• [Given records]:

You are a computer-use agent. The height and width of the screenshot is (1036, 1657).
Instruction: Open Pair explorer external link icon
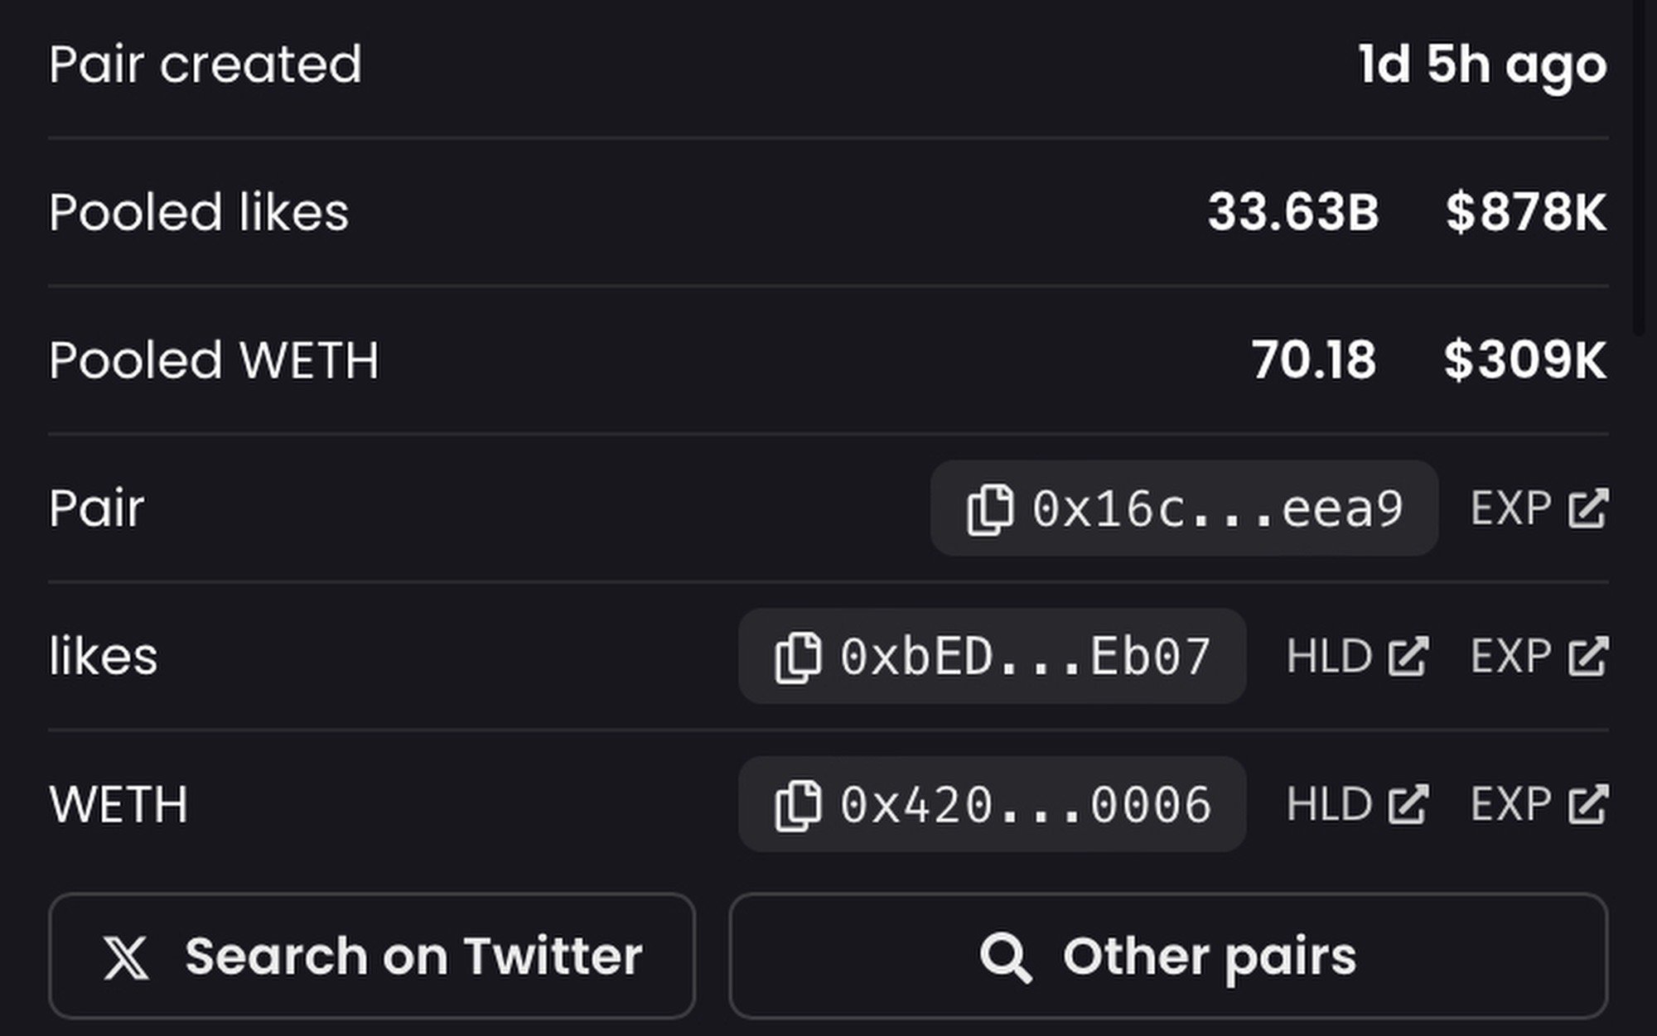1588,508
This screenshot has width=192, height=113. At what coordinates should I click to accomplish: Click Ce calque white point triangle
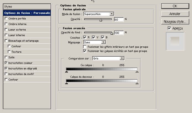[x=137, y=72]
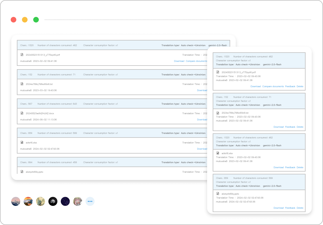Click the PDF file icon in the right panel

click(218, 72)
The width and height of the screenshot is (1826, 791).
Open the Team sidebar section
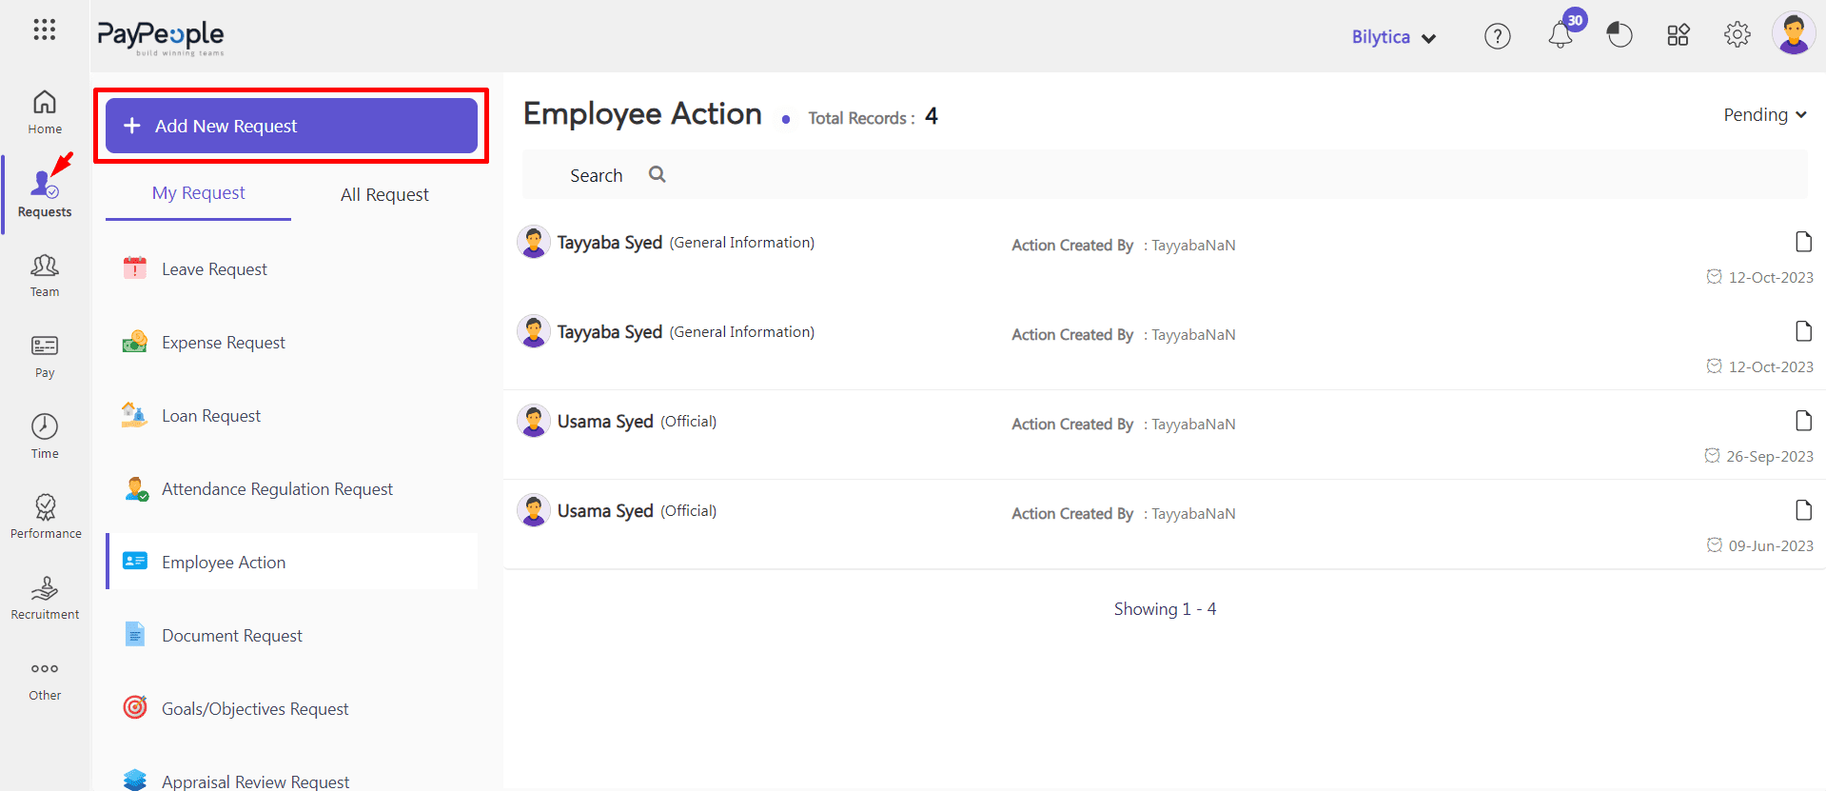tap(45, 275)
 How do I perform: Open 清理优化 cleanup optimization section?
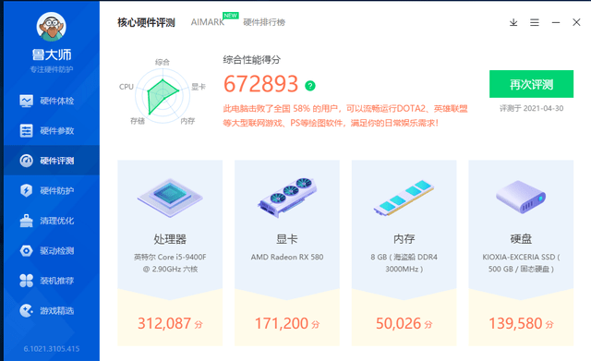coord(52,221)
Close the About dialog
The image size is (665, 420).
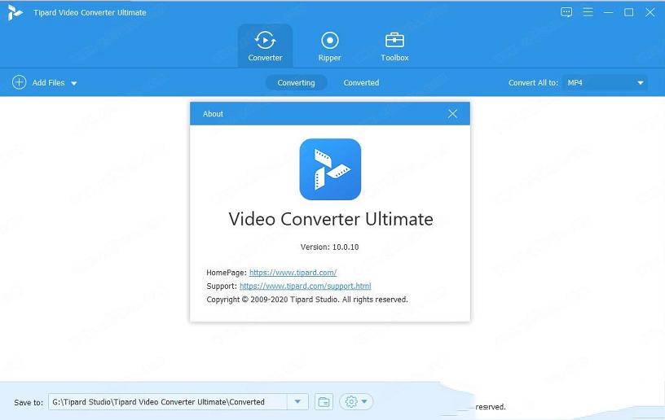click(453, 114)
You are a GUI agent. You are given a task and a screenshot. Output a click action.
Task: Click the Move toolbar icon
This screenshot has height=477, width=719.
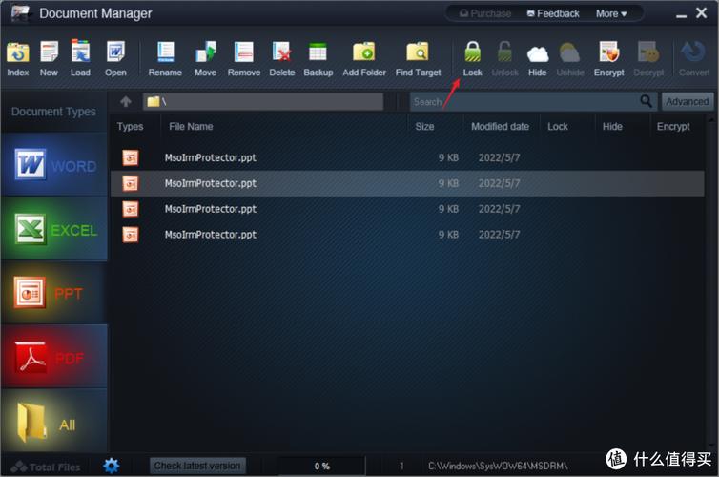pyautogui.click(x=205, y=56)
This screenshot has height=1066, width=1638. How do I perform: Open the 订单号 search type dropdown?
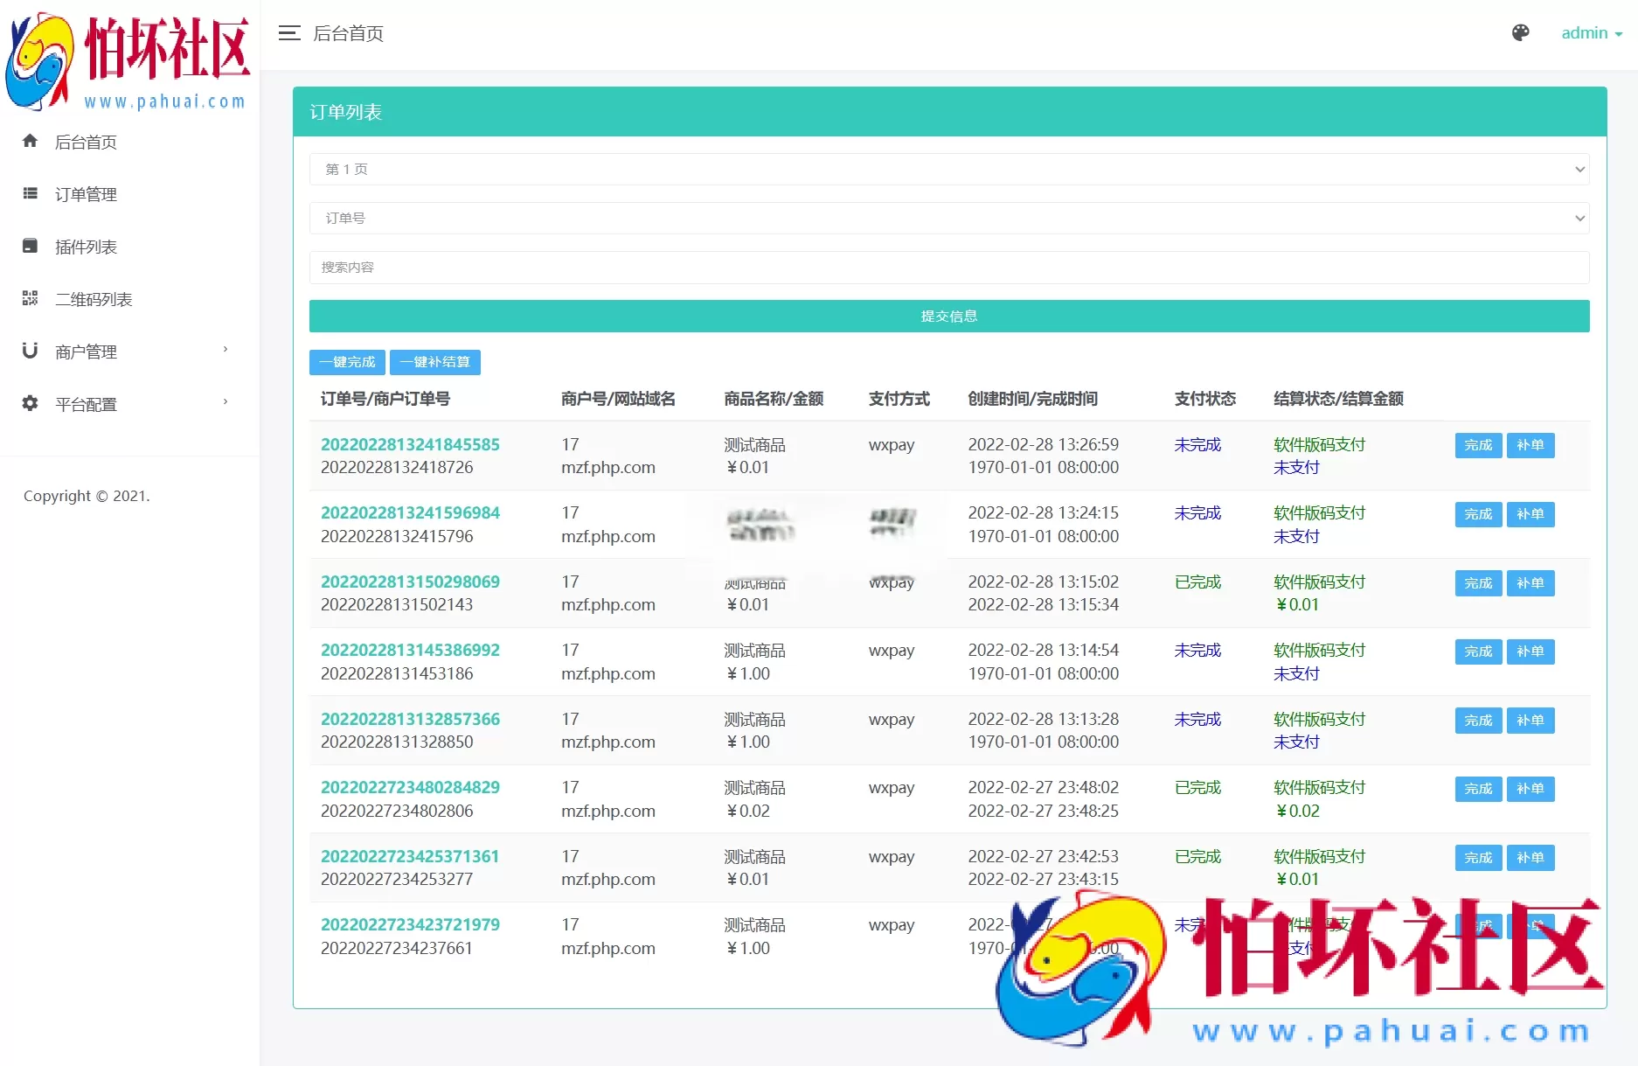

• [Task requirements]:
Your answer must be the full listing, copied exactly, with no pictures in it.

• [Problem solution]:
You are a computer-use agent. The height and width of the screenshot is (1036, 1657).
Instruction: Open Pair explorer external link icon
1588,508
This screenshot has width=192, height=113. At what coordinates should I click to accomplish: Click Ce calque white point triangle
[x=137, y=72]
Click the PDF file icon in the right panel

click(218, 72)
The width and height of the screenshot is (1826, 791).
Open the Team sidebar section
tap(45, 275)
 How do I perform: Open 清理优化 cleanup optimization section?
coord(52,221)
Close the About dialog
The image size is (665, 420).
click(453, 114)
You are a GUI agent. You are given a task and a screenshot. Output a click action.
Task: Click the Move toolbar icon
This screenshot has height=477, width=719.
pyautogui.click(x=205, y=56)
This screenshot has height=1066, width=1638. How do I perform: Open the 订单号 search type dropdown?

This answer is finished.